▸ Set task A
Rewrite the stretch from "Yuriy Vladislavovich Barbashov" through "Military civilian administration." in the Yuriy Barbashov text, changing "collaborationist" to "occupation".

▸ Source
Head of the Mykolaiv Military-Civil Administration
- In office Disputed: 13 August – 30 September 2022
- Preceded by: Administration established
- Succeeded by: Administration dissolved

Personal details
- Born: 21 March 1975 (age 50) Mykolaiv, Ukrainian SSR, Soviet Union

Military service
- Allegiance: Ukraine Russia Donetsk People's Republic, Luhansk People's Republic

= Yuriy Barbashov =

Ukrainian politician, head of Mikolayiv Military-Civilian Administration since 2022

Yuriy Vladislavovich Barbashov (Note: Юрій Владиславович Барбашов; Юрий Владиславович Барбашов) is a Russian politician and nominal head of the collaborationist Russian Mykolaiv Military civilian administration.

A run of records:

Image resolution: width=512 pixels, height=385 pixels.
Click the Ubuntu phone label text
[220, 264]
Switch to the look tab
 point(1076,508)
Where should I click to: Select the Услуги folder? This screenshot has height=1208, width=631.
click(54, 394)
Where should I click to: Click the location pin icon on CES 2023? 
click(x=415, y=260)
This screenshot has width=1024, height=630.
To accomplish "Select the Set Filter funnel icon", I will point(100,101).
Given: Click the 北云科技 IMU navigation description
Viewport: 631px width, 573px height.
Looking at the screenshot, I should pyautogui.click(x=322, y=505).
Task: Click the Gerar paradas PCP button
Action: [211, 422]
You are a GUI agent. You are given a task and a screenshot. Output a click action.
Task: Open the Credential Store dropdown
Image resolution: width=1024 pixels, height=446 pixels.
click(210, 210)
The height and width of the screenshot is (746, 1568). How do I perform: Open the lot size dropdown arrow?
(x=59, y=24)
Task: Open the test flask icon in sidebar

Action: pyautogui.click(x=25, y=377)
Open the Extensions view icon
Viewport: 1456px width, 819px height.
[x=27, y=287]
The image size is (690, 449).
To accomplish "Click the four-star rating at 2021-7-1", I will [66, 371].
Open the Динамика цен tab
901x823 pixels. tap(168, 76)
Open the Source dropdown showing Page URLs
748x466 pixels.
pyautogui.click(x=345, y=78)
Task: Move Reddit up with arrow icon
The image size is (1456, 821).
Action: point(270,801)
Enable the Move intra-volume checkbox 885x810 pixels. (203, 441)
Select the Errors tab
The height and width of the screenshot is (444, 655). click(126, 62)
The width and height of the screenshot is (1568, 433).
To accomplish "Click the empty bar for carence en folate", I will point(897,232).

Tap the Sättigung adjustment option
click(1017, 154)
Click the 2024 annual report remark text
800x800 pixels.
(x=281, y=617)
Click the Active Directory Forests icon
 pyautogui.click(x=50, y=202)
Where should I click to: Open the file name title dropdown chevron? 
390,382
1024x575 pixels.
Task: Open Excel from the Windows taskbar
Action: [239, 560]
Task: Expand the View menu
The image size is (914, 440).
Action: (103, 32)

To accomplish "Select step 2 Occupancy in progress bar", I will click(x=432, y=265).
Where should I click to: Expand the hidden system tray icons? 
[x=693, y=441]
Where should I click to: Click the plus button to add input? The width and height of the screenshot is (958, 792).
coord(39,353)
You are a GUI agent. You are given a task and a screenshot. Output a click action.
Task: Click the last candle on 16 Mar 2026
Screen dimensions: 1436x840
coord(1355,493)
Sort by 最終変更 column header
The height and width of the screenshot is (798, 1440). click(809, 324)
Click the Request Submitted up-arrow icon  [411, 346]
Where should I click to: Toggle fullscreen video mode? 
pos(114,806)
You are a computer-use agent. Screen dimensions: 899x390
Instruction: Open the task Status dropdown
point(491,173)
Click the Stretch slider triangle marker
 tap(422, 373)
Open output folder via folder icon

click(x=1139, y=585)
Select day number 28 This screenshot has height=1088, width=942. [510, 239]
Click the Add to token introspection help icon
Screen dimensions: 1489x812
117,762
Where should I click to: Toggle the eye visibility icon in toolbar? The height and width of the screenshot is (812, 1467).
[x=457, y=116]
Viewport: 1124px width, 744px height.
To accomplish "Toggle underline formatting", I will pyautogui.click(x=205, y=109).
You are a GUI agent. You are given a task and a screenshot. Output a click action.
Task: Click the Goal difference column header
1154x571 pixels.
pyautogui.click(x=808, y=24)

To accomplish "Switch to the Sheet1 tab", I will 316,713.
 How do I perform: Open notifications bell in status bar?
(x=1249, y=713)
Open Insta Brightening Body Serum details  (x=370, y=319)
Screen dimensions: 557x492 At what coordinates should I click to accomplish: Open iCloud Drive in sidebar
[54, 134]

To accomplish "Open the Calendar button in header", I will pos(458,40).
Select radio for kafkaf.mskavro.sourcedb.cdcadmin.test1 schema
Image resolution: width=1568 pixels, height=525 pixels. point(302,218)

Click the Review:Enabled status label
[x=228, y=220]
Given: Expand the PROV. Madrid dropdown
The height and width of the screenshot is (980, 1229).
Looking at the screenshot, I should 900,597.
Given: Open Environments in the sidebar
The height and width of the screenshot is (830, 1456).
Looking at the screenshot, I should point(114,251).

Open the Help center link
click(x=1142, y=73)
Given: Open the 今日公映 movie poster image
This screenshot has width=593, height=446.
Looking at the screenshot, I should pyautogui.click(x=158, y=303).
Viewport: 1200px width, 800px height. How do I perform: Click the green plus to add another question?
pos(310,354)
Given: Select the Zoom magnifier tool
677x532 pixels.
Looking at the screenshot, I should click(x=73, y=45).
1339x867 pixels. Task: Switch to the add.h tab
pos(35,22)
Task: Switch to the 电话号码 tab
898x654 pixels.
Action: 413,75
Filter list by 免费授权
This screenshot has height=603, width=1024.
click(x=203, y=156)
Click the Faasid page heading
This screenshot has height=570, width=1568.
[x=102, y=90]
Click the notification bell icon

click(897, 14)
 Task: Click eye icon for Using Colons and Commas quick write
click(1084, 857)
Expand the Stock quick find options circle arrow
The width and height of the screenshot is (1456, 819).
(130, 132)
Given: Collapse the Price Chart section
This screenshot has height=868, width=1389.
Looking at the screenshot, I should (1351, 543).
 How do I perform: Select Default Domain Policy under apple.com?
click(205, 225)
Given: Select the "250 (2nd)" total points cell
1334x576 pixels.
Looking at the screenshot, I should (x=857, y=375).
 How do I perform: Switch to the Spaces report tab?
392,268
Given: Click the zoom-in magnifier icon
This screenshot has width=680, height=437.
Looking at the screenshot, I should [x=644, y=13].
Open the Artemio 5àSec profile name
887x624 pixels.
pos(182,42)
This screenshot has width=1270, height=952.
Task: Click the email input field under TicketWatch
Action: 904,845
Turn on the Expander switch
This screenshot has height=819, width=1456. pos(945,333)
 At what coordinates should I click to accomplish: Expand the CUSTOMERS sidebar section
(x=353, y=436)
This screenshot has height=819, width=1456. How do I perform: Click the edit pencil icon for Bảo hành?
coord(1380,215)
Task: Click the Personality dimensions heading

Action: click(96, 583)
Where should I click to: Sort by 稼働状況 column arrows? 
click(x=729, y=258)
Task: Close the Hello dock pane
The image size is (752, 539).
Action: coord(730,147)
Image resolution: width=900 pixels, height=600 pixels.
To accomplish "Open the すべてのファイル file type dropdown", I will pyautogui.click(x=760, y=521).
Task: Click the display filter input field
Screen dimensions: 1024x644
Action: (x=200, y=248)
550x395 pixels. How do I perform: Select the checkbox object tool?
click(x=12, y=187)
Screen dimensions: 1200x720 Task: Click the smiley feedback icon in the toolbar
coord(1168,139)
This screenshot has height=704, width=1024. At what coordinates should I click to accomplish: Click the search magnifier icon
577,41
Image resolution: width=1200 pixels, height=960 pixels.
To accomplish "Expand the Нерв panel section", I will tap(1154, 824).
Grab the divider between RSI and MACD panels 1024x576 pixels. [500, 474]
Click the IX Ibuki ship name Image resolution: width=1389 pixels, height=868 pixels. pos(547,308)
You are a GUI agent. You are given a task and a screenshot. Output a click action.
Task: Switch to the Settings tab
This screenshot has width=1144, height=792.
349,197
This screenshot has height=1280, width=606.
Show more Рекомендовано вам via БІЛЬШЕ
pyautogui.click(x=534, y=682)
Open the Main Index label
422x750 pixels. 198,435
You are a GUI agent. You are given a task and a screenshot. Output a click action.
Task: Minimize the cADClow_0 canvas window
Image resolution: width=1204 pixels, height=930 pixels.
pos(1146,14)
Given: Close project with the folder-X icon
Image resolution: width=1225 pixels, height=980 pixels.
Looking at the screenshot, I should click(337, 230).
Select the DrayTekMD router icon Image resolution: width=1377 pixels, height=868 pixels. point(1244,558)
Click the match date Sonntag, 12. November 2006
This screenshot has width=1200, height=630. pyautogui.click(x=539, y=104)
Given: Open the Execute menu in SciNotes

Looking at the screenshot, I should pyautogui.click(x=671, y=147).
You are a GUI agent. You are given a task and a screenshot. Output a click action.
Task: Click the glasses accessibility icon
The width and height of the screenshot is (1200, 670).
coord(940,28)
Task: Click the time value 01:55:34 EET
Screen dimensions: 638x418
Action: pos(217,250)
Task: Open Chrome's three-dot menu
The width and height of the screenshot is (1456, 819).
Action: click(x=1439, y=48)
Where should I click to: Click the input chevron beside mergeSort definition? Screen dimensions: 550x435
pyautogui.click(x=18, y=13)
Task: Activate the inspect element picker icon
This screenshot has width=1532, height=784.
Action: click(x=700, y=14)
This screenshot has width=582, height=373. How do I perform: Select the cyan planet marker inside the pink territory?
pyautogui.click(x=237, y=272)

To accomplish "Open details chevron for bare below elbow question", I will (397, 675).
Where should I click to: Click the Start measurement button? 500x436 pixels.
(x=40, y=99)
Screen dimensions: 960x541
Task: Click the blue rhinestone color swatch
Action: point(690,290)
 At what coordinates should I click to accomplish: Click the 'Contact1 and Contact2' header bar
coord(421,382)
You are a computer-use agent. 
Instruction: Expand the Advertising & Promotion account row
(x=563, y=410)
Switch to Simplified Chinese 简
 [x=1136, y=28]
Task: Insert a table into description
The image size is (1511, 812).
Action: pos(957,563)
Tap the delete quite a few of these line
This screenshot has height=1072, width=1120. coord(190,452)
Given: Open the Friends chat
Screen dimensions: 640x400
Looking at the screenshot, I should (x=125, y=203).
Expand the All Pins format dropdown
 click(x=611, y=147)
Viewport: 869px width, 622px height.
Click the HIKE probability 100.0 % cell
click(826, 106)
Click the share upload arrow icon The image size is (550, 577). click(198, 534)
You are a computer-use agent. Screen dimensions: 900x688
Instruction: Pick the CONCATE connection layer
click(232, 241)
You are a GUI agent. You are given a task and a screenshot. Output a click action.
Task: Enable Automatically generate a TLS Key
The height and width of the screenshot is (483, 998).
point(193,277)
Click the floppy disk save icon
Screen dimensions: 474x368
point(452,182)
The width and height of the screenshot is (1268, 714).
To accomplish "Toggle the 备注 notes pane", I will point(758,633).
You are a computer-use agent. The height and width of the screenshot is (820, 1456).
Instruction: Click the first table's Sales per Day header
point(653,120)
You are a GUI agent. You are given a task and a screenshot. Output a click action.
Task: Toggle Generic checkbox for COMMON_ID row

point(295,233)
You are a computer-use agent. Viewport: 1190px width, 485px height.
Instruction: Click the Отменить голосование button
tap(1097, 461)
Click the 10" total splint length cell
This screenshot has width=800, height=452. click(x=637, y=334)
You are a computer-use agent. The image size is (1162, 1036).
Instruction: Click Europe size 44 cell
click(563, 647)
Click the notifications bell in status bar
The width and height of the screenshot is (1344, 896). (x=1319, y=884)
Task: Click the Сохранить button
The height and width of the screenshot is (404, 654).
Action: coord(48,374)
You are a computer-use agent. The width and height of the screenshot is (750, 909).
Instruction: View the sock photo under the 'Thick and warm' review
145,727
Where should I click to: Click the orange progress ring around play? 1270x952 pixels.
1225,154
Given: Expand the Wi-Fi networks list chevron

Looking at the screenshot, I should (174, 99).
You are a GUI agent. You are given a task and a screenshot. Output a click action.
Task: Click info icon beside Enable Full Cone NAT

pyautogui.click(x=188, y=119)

▸ Set task B
Copy verbatim the stretch of rows from the line containing "will click(x=432, y=265)." through the line containing "coord(1355,493)".

▸ Exercise result A
Yuriy Vladislavovich Barbashov (Note: Юрій Владиславович Барбашов; Юрий Владиславович Барбашов) is a Russian politician and nominal head of the occupation Russian Mykolaiv Military civilian administration.

▸ Exercise result B
To accomplish "Select step 2 Occupancy in progress bar", I will click(x=432, y=265).
Where should I click to: Expand the hidden system tray icons? 
[x=693, y=441]
Where should I click to: Click the plus button to add input? The width and height of the screenshot is (958, 792).
coord(39,353)
You are a GUI agent. You are given a task and a screenshot. Output a click action.
Task: Click the last candle on 16 Mar 2026
Screen dimensions: 1436x840
coord(1355,493)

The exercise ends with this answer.